The march for life

Two marches took place in Washington, D.C. recently for two very different causes. The first was the fortyfifth “March for Life” on January 19, 2018, a pro-life event held every year since 1974 in protest against the infamous pro-abortion Roe v. Wade U.S. Supreme Court decision of January 22, 1973.

Last year, on January 27, 2017, U.S. Vice President Mike Pence became the first sitting American V.P. to address the pro-life crowd:

I’m deeply humbled to stand before you today. I’m deeply humbled to be the first vice president of the United States to ever have the privilege to attend this historic day…. President Trump actually asked me to be here with you today. He asked me to thank you for your support, for your stand for life, and for your compassion for the women and children of America…. Life is winning in America for many reasons.

Life is winning through the steady advance of science that illuminates when life begins, more and more, every day. Life is winning through the generosity of millions of adoptive families to open their hearts and homes to children in need. Life is winning through the compassion of caregivers and volunteers at crisis pregnancy centers and faith-based organizations who minister to women in towns across this country. And life is winning through the quiet counsels between mothers and daughters, grandmothers and granddaughters, between friends across kitchen tables, and over coffee at college campuses. The truth is being told. Compassion is overcoming convenience. And hope is defeating despair. In a word, life is winning in America because of all of you.
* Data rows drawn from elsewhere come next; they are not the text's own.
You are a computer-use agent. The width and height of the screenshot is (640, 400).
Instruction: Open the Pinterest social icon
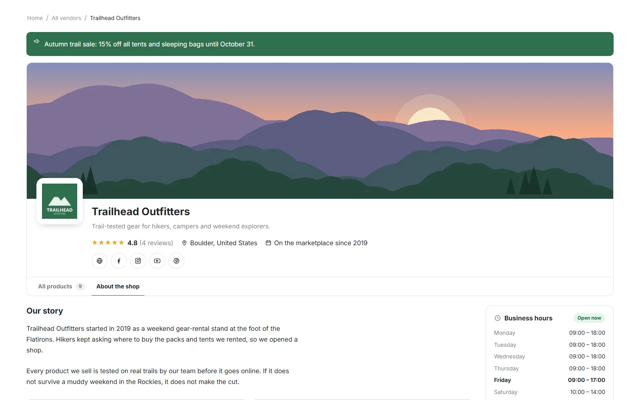pyautogui.click(x=176, y=261)
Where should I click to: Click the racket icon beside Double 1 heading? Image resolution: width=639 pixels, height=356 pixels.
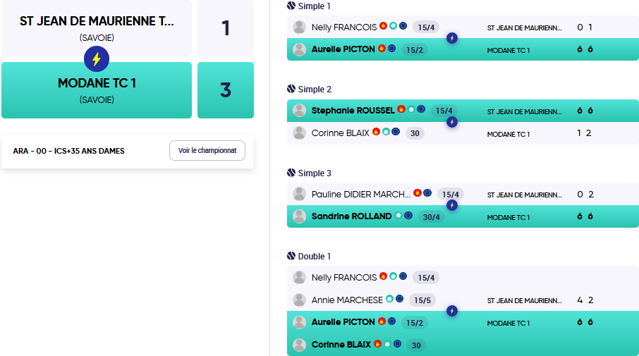(291, 256)
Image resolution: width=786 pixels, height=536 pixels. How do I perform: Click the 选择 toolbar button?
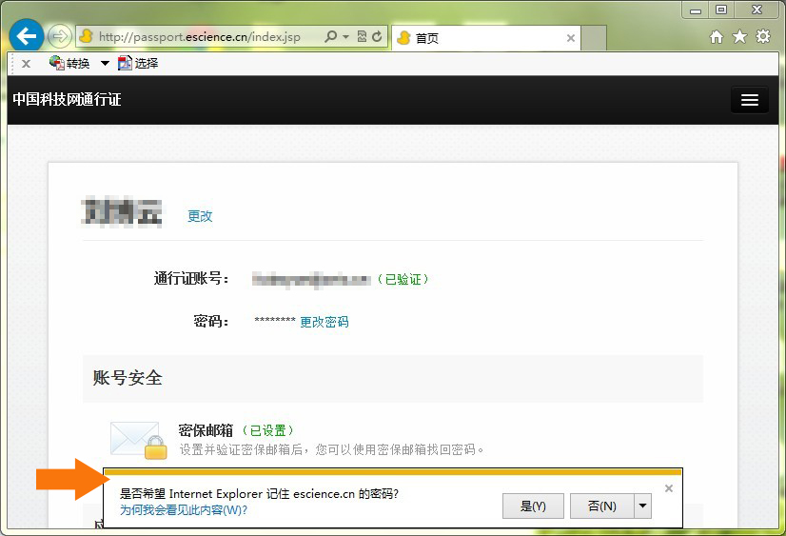click(x=138, y=64)
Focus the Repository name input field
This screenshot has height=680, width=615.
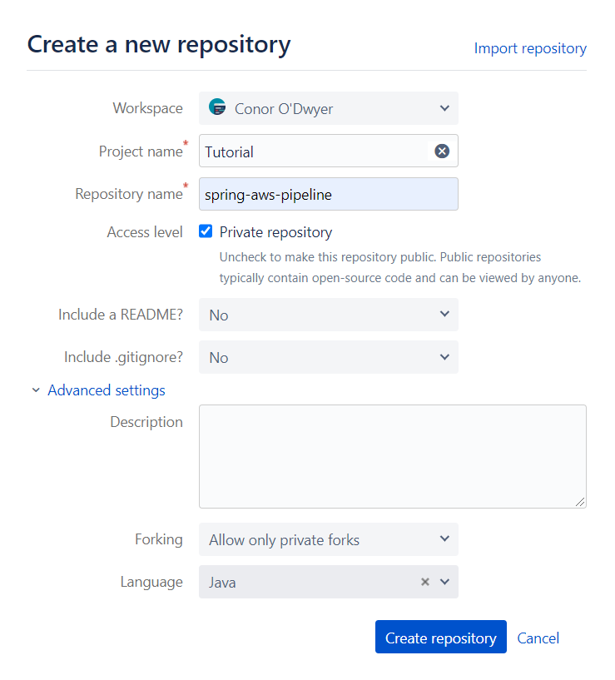click(328, 193)
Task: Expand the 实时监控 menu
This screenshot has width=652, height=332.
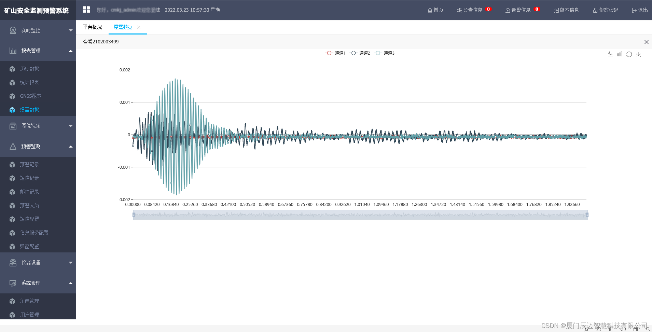Action: click(38, 30)
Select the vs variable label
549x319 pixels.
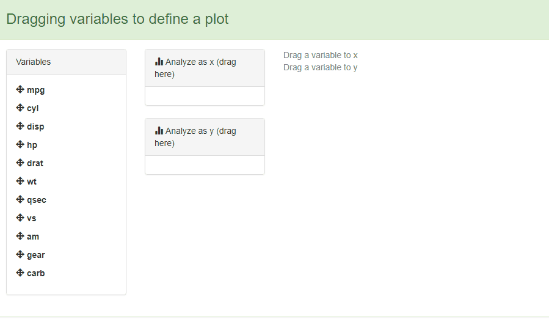[31, 218]
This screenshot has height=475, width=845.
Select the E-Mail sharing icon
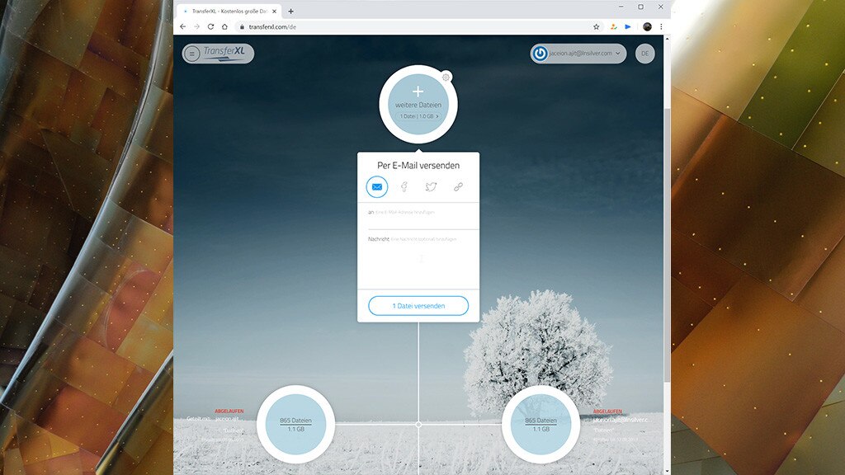[x=376, y=187]
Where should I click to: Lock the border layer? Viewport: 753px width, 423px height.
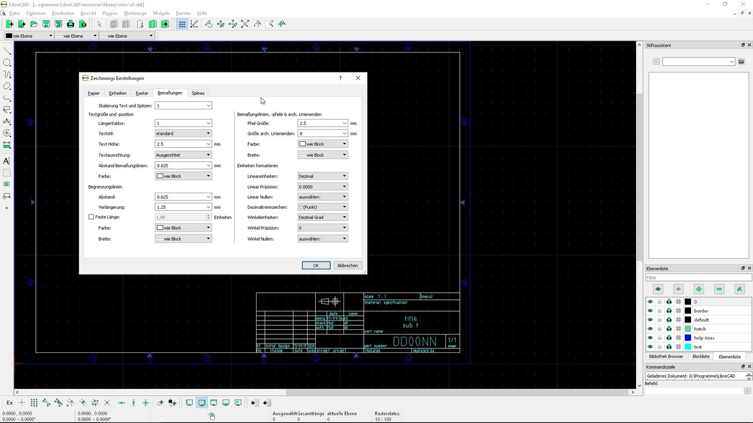(659, 311)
So I urge you to press on. But as it is written, “Let your gentleness be evident to all.” Let this movement be known for love, not anger. Let this movement be known for compassion, not confrontation. When it comes to matters of the heart, there is nothing stronger than gentleness. I believe that we will continue to win the hearts and minds of the rising generation if our hearts first break for young mothers and their unborn children, and if we each of us do all we can to meet them where they are, with generosity, not judgment.1

Around the same time, President Donald Trump chided the press for their mediocre media coverage of this important annual, pro-life event:

ABC’s David Muir asked Trump if he “could hear the voices from the women’s march here in Washington?”2 “I couldn’t hear them, but the crowds were large,” Trump responded. “You’re gonna have a large crowd on Friday, too, which is mostly pro-life people…. Some people say it’s gonna be larger…. And they say the press doesn’t cover them.” Muir quickly said he didn’t want to compare crowd sizes. “What they do say is that the press doesn’t cover them,” said Trump. Friday’s March for Life is the 44th annual gathering demanding human rights for the pre-born. It is the largest annual American civil rights demonstration.3

If garnering support from the vice president is a boost for the March for Life movement in the USA, even more significant was President Trump’s historic speech to the pro-life crowd delivered directly from the White House Rose Garden:

The March for Life is a movement born out of love. You love your families, you love your neighbors, you love our nation, and you love every child, born and unborn, because you believe that every life is sacred, that every child is a precious gift from God. We know that life is the greatest miracle of all. We see it in the eyes of every new mother who cradles that wonderful, innocent, and glorious newborn child in her loving arms. I want to thank every person here today and all across our country who works with such big hearts and tireless devotion to make sure that parents have the care and support they need to choose life. Because of you, tens of thousands of Americans have been born and reached their full, God-given potential—because of you. You’re living witnesses of this year’s March for Life theme. And that theme is: Love saves lives.4

Despite the historic occasion—President Trump is the first sitting U.S. president to address the March for Life directly by video from the White House—the media again largely ignored the event:

2 minutes, six seconds. That’s how much time the networks spent on more than 100,000 marchers this Friday. That’s how much time the networks gave an event where President Trump spoke. That’s how much time the networks offered a rally remembering 60 million unborn who perished through abortion.5

Time will tell whether President Trump’s support for the March for Life will result in any major pro-life legislative victories. He has indicated a willingness to sign pro-life legislation, but Congress has not passed anything yet. But the current president’s attitude toward abortion is in stark contrast to his predecessor, former President Barak Obama, who vigorously supported Planned Parenthood, the largest provider of abortions in America. He concluded his 2013 speech to Planned Parenthood’s National Conference with these words:

As long as we’ve got to fight for a woman’s right to make her own choices about her own health, I want you to know that you’ve also got a President who’s going to be right there with you fighting every step of the way. Thank you, Planned Parenthood. God bless you. God bless America.6

“Open thy mouth for the dumb in the cause of all such as are appointed to destruction. Open thy mouth, judge righteously, and plead the cause of the poor and needy” (Prov. 31:8-9).

The women’s march

The second march is the “Women’s March,” a protest movement largely formed in response to President Donald Trump’s election (his inauguration took place on January 20, 2017; the first “Women’s March” took place on January 21, 2017, while this year it occurred on January 20, 2018), which was viewed by many as a major setback for women’s rights. (Some women are worried that they might lose their right to abortion!) The women marched also as an expression of their personal repugnance for the president, whose history with women has been controversial.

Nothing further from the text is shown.